Reckitt Benckiser trumpets £100m brand spend increase for record revenue

Reckitt Benckiser has credited its decision to increase investment in its brands by £100m globally last year for fuelling a “strong” performance last year that saw annual revenues rise to record levels. 

Reckitt Benckiser trumpets £100m brand spend increase for record revenue

Global revenues at the FMCG giant, which is behind brands including Durex, Nurofen and Cillit Bang, passed £10bn annually for the first time last year, up 5 per cent year on year.
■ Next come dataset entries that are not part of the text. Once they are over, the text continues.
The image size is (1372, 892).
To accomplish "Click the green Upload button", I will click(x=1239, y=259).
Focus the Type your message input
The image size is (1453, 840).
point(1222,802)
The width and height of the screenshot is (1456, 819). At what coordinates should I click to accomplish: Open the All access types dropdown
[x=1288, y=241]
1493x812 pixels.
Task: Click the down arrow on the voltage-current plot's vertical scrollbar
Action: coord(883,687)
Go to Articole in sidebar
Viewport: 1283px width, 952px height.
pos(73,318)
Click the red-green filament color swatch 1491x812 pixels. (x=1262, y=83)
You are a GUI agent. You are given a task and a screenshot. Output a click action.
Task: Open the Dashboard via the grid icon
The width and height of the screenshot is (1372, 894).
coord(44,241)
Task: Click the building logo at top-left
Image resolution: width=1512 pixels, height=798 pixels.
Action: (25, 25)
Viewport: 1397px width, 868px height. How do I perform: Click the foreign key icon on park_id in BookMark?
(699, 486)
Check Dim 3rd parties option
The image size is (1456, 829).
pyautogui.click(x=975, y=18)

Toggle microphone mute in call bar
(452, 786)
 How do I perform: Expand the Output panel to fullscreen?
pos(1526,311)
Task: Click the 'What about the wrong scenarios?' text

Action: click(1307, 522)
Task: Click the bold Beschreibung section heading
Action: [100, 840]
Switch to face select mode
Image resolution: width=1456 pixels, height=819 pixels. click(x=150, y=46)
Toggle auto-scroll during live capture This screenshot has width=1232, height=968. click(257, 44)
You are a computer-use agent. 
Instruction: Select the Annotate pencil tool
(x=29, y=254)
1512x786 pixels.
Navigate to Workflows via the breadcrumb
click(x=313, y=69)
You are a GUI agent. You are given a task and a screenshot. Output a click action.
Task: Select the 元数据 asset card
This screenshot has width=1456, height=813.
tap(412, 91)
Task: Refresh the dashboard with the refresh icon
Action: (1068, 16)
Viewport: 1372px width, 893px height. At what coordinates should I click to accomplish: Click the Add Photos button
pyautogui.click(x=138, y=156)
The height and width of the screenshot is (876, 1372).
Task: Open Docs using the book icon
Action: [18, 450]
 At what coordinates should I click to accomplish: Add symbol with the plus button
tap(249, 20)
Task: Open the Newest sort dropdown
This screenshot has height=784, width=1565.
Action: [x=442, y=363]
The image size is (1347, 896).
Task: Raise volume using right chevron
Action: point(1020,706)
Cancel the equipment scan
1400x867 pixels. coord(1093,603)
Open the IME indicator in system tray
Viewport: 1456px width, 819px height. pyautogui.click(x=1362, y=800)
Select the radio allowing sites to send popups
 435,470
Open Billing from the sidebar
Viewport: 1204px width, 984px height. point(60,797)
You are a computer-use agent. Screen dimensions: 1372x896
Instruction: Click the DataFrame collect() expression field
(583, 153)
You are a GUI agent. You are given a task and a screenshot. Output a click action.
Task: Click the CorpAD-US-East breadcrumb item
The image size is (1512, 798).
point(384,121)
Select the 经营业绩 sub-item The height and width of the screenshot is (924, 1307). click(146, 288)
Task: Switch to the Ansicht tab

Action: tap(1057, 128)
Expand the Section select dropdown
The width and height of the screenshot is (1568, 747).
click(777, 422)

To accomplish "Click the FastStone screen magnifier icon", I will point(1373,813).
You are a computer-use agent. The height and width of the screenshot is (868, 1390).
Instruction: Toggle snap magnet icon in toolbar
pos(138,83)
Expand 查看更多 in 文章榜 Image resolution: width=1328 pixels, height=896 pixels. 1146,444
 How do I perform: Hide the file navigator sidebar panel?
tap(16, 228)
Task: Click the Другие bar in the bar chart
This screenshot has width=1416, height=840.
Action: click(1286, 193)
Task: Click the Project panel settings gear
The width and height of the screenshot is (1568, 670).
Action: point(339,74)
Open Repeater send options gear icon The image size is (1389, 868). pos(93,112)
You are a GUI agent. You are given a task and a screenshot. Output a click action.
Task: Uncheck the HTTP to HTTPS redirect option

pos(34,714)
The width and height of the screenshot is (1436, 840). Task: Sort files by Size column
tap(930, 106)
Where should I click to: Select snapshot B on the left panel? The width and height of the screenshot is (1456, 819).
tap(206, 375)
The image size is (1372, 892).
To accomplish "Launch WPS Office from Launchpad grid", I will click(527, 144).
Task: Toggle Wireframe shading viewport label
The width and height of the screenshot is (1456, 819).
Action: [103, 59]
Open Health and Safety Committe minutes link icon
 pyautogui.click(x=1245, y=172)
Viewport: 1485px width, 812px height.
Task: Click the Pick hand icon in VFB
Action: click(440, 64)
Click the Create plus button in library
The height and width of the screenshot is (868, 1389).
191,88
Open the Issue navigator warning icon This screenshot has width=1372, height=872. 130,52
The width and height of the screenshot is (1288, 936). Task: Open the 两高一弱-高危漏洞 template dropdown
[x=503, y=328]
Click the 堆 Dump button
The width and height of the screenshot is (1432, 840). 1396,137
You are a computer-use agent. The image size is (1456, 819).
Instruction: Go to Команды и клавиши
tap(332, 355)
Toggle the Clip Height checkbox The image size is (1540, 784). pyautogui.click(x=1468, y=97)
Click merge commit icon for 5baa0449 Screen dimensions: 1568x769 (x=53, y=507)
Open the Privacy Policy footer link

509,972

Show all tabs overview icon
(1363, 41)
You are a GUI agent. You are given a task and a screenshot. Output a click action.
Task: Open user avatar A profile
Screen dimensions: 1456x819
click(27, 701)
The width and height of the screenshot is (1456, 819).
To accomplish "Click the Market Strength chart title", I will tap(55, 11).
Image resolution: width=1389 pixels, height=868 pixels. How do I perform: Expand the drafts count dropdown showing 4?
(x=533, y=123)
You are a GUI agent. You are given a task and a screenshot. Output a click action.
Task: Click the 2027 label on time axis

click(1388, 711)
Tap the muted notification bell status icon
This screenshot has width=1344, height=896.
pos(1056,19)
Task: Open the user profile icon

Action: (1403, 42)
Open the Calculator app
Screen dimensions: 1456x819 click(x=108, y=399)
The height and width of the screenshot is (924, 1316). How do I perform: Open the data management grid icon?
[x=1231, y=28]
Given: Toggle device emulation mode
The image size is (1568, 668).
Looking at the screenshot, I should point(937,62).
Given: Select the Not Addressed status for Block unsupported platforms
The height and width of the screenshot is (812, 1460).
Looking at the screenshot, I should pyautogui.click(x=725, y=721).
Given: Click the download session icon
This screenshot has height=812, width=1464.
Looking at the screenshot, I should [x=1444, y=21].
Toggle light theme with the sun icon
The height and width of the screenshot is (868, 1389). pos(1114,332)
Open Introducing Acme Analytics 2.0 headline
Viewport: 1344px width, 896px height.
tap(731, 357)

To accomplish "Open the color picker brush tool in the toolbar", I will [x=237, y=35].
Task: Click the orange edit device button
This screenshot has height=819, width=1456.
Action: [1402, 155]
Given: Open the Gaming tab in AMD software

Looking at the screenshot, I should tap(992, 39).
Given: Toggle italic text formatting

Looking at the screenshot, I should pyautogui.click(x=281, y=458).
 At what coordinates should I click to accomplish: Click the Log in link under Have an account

Fourth quarter net revenue also increased by 5 per cent to £2.5bn.

Reckitt says it increased investment behind its brands to 13 per cent of net revenue, equating to a £100m increase compared to 2012. Reckitt uses its own Brand Equity Investment criteria to define the increase, which is a sum of media advertising, digital activity and consumer and B2B education programmes as a percentage of revenue.

The increased investment was focused on health and hygiene “power brands” – such as Strepsils, Dettol and Harpic – as well as on newly acquired brands such as Schiff. Reckitt launched its first vitamin products earlier this year with the introduction of MegaRed to markets including the UK and says it has “confidence in the potential” of this category.

Rakesh Kapoor, chief executive officer at Reckitt, says: “Our strategy for growth and outperformance through driving health and hygiene power brands together with our focus on 16 power markets is delivering results.

“We continue to invest in our business to drive sustainable value creation. In 2013, we invested an incremental £100m behind building our brands. We have confidence that our pipeline of innovations, power brand roll-outs and brand investments will deliver another year of high quality growth.”

Reckitt says it put in a “strong performance” in Europe and North America, where a 12 per cent rise in revenues offset a 2 per cent decline at its “Rumea” division, which includes Russia, the Middle East and Africa. Like other consumer goods companies, Reckitt has expanded rapidly into emerging markets in recent years but now faces a slowdown in these countries.

Reckitt also posted a “significant” increase in gross margins last year, up 1.5 percentage points to 59.4 per cent and driven by “mix, pricing, cost optimisation initiatives and private label discontinuation”. Reckitt, like rivals including Unilever and Procter & Gamble, has been keen to reduce the level of discounts and promotions that became commonplace during the recession, instead hoping to prove value through product innovation.

Speaking to Marketing Week last year, Reckitt’s marketing director Jerome Lemaire admitted it was a “big mistake” to do more promotion, saying it led to a “short-term market spike” but didn’t help to grow the market in the long term. He said Reckitt hoped to reduce the level of promotion over the next year.

Reckitt has also named drugs industry veteran Howard Pien as the new chairman of its struggling pharmaceutical business. The firm announced it would review its options for the unit last year. Revenue at the business fell 8 per cent year on year in 2013.